### YOUR TASK:
Would you transcribe all of the data exactly, down to the last character?

------

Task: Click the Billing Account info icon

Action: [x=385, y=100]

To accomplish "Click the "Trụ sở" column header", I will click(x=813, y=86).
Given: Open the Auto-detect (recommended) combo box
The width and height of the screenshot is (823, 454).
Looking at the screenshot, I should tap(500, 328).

------

### WRITTEN SOLUTION:
Task: Click the Billing Account info icon

Action: [x=385, y=100]

To accomplish "Click the "Trụ sở" column header", I will click(x=813, y=86).
Given: Open the Auto-detect (recommended) combo box
The width and height of the screenshot is (823, 454).
Looking at the screenshot, I should tap(500, 328).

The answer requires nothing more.